Since roughly half of workers in each city already received paid sick days from their employer, Pichler and Ziebarth concluded that the total impact of compensated time off on area flu rates was likely closer to a 10 percent decrease.
"When workers lack access to paid sick leave," they wrote, "they may go to work despite being sick." More than half of U.S. and Canadian fast food workers in a 2015 survey said they reported to work under the weather because they didn't want to lose money.
The researchers also looked at German labor data to see whether employees with paid sick days used them to play hooky and concluded that, yes, that probably happens. They didn't have the evidence, however, to quantify the frequency.
If you bring your bug to the office, chances are, it'll spread. The American Public Health Association reports that, during the 2009 H1NI outbreak, an estimated 7 million people were infected and 1,500 died because contagious employees didn’t stay in bed.
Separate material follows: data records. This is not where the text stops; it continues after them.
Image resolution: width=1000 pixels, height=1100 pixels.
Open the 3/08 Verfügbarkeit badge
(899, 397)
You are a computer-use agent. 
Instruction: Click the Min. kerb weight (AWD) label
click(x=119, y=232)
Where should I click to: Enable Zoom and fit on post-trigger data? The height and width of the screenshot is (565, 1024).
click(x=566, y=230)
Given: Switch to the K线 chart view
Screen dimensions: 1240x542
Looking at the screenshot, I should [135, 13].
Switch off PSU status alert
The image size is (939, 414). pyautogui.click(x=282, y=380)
Many companies offer fully compensated days off to ailing workers — 88 percent of private-sector managers and financial workers receive them, for example — but a hefty chunk of workers at the bottom of the economic ladder must sacrifice income when they catch the flu. About 60 percent of service employees, a customer-facing group, and 38 percent of construction workers would have to give up money to stay home and recover.
Americans, regardless of political ideology, generally support the push to expand the country's paid sick leave. They say extending the option to everyone would better serve public health. Opponents of the benefit, however, say a sweeping mandate could compel employers to lower wages. They'd rather back an optional social insurance program.
Over the past decade, local policies have popped up across the country, requiring primarily large employers to offer a handful of paid days off to mostly full-time workers.
San Francisco was the first U.S. city to protect paid sick days, in 2007, followed by Washington, D.C. (2008), Seattle (2012), Portland and New York (both 2014) and Philadelphia (2015). Connecticut, Massachusetts and California also offer various levels of sick-leave coverage. Oregon introduced the benefit this year.